Current release: v4.0.0 developed by @alechilczenko
Note: Docker images will be released in the coming weeks.
Spidex is a continuous reconnaissance scanner, which gives priority to proving network exposure. It performs large-scale port-oriented scanning and collects information from every device connected to the Internet.
The engine is responsible for massively analyzing IP addresses received as arguments. It collects public information about each target, such as: open ports, geographic location, web technologies and banners.
Also stores a report for every scan cycle, containing: Execution time, devices found and start/end date.
The implementation of threads and queues increases performance during scanning. In this way, requests are sent in parallel and the execution time for each cycle is significantly reduced. It currently has a limit of 450/500 threads.
options:
-h, --help show this help message and exit
-r RANGE, --range RANGE
Start IPv4 address
-t THREADS, --threads THREADS
Number of threads [Default: 50]
-f, FILE, --file File path with IPv4 ranges
-ti TIMEOUT, --timeout TIMEOUT
Socket timeout [Default: 0.5]
-p, --top-ports Scan only 20 most used ports
-a, --all-ports Scan 1000 most used ports
-c CUSTOM [CUSTOM ...], --custom-ports CUSTOM [CUSTOM ...]
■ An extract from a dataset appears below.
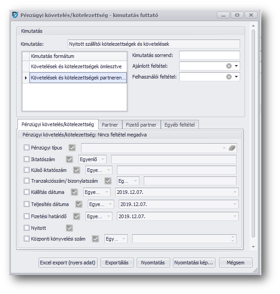
Task: Open the Egyéb feltétel tab
Action: click(x=180, y=125)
Scan custom ports directly from terminal
-l, --logs Add a log file, useful in debugging
Scan only a single IPv4 address range with most used ports by default:
python3 engine.py -r 192.168.0.0,192.168.0.255 -t 150 --top-ports
Scan from a text file with multiple IPv4 address ranges and socket timeout of seconds:
python3 engine.py -m ranges.csv -t 200 -ti 5 --all-ports
Scan with CIDR, custom ports and logs option:
python3 engine.py -r 192.168.0.0/255 -t 350 -C 80 21 22 --logs
It consists of a Flask application, which allows to store and perform any operation on the results sent by the search engine. It uses MongoDB as a database, it is ideal because the data is not structured.
Method | Route | Description |
---|---|---|
POST | api/submit/device | Submit single result |
GET | api/devices | Get all results |
GET | api/device/ip | Get single result by IP address |
DELETE | api/delete/device/ip | Delete one |
POST | api/submit/report | Submit report scan |
GET | api/reports | Get all reports |
The deployment of both components is performed with Docker, for easier installation and to avoid contaminating the environment with dependencies. You can download the images from DockerHub.
For a basic deployment, set the environment variables for each image, in the Docker Compose files
MONGO_INITDB_ROOT_USERNAME: USERNAME
MONGO_INITDB_ROOT_PASSWORD: PASSWORD
DB_SERVER_NAME: MONGODB_SERVER
DB_USERNAME: MONGODB_USER
DB_PASSWORD: MONGODB_PASSWORD
SERVER_ADDRESS: API_SERVER
The integration of Elasticsearch and Kibana allows to have a graphical interface to visualize and manipulate data in an efficient way.
Currently the project does not have a way to insert data automatically. But you can use tools such as: Mongo-to-elastic-dump, and generate some interesting graphs in your local machine after complete scan cycle.
If you have ideas or future features, feel free to participate to continue making this project great.
This project is made for educational and ethical testing purposes only. Usage of this software for attacking targets without prior mutual consent is illegal. It is the end user's responsibility to obey all applicable local, state and federal laws. Developers assume no liability and are not responsible for any misuse or damage caused by this program.